There is also the famous case of the correspondent in Europe who suspected that his competition was peeking at his stories at the local Reuter news agency office which transmitted stories to Tel Aviv for both papers.

He had Reuter print up a false story for transmission but did not actually transmit it. The competition fell for the ruse and promptly sent the false story to his own paper under his own byline.

The practical joke failed because the competition's paper checked the story out, found it to be false and refused to print it. The practical joker's own paper, however, printed the false story because, unknown to him, it was his own paper's habit to peek at the competition's stories when they came into the Reuter office in Tel Aviv.

The Israeli press, as well as foreign correspondents in Israel, have to submit their stories for military censorship and the charge has been made that, especially for the Arabic language press, that the censorship is sometimes political instead of strictly military.

Pnina Lahav, a Lecture in constitutional law at Hebrew University, wrote in the Jerusalem Post recently that "unlike their counterparts in the U.S. and Britain, Israel's newsmen and politicians have by and large accepted government regulation of the press. Licensing and censorship are viewed in the main as the necessary concomitants of a liveral democratic system of regulation that is left over from the Britain mandate.

No political scandal remains secret for long from the Israeli press, but it could be said that, with a few notable exceptions, the Hebrew language press is something less than inquisitive when it comes to Israel's behavior in the occupied territories.

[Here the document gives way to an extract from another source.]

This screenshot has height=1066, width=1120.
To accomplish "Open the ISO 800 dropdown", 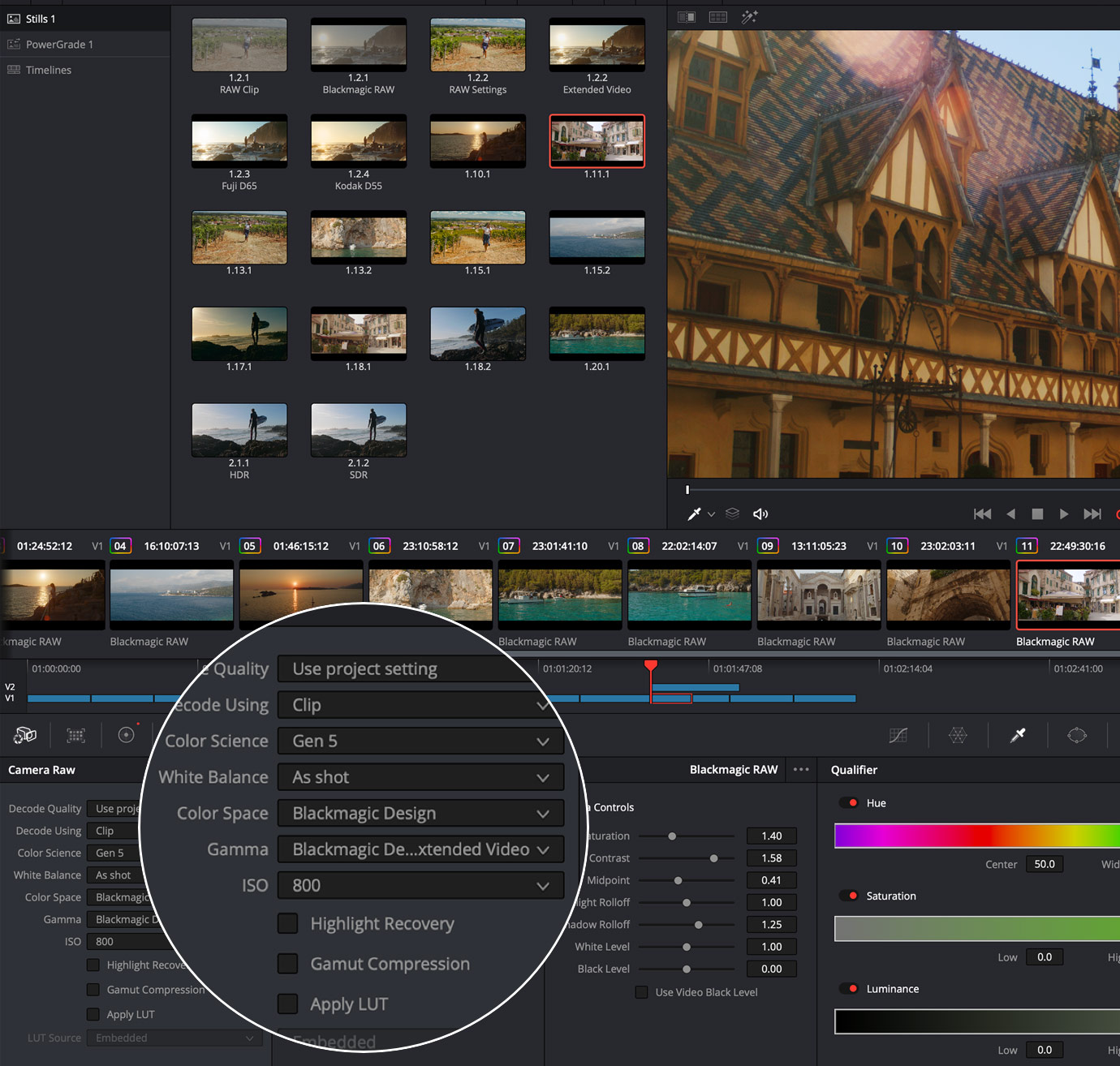I will pyautogui.click(x=420, y=885).
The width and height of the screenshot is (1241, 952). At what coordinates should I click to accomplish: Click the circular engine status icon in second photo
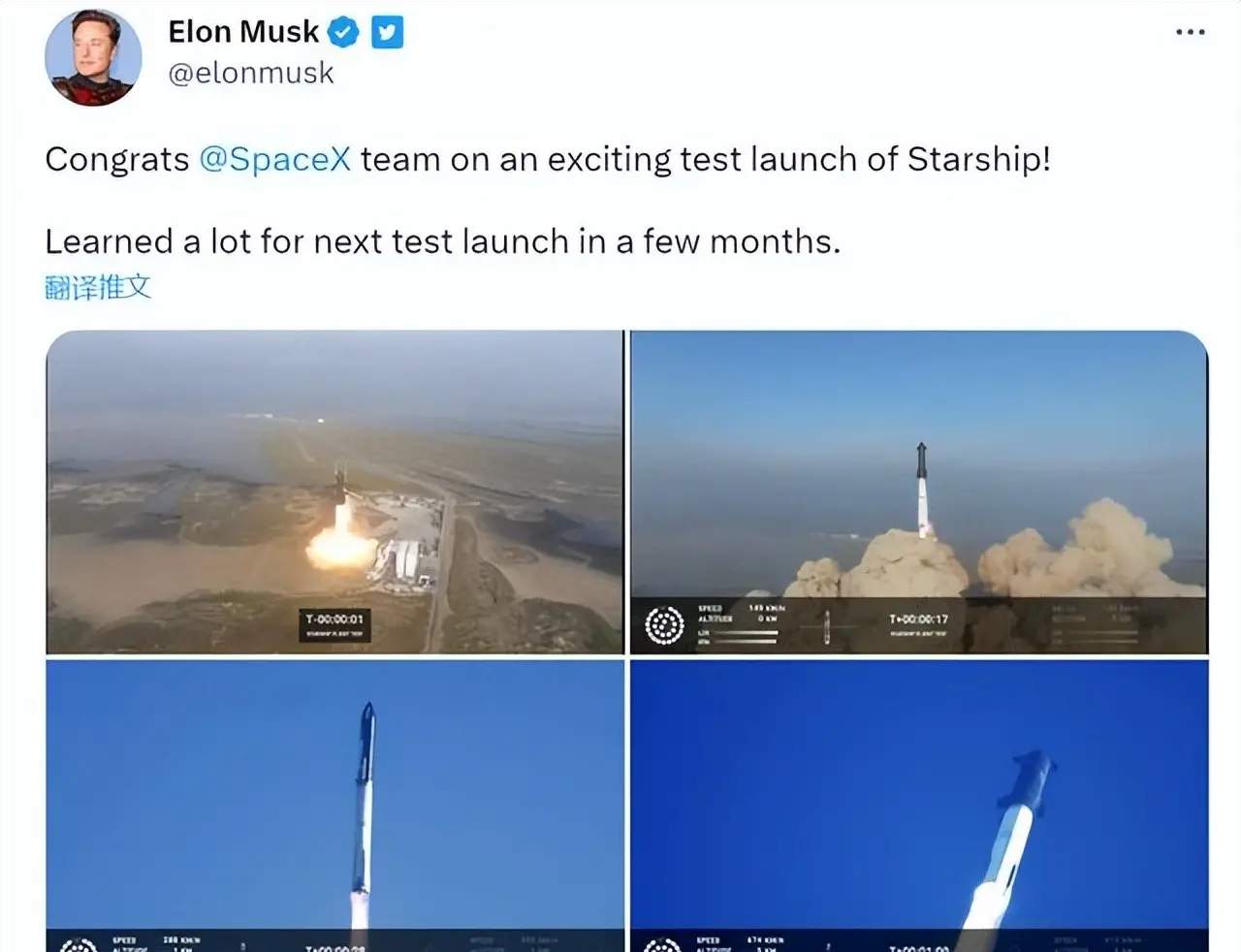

When the Arabic language press tries to point out abuses of power, they are censored. One notable exception was Haaretz's refusal to believe the government's denial of a story which Time Magazine and othe foreign papers had printed about the tear gassing of children in a West Bank school. The incident, which the military government had tried to cover up, led to the dismissal of the West Bank military commander.

Despite censorship and regulation it would be hard to deny that the Israeli press is alive and well and that even the Arabic papers in East Jerusalem have more freedom of expression than the vast majority of newspapers in the Arab world.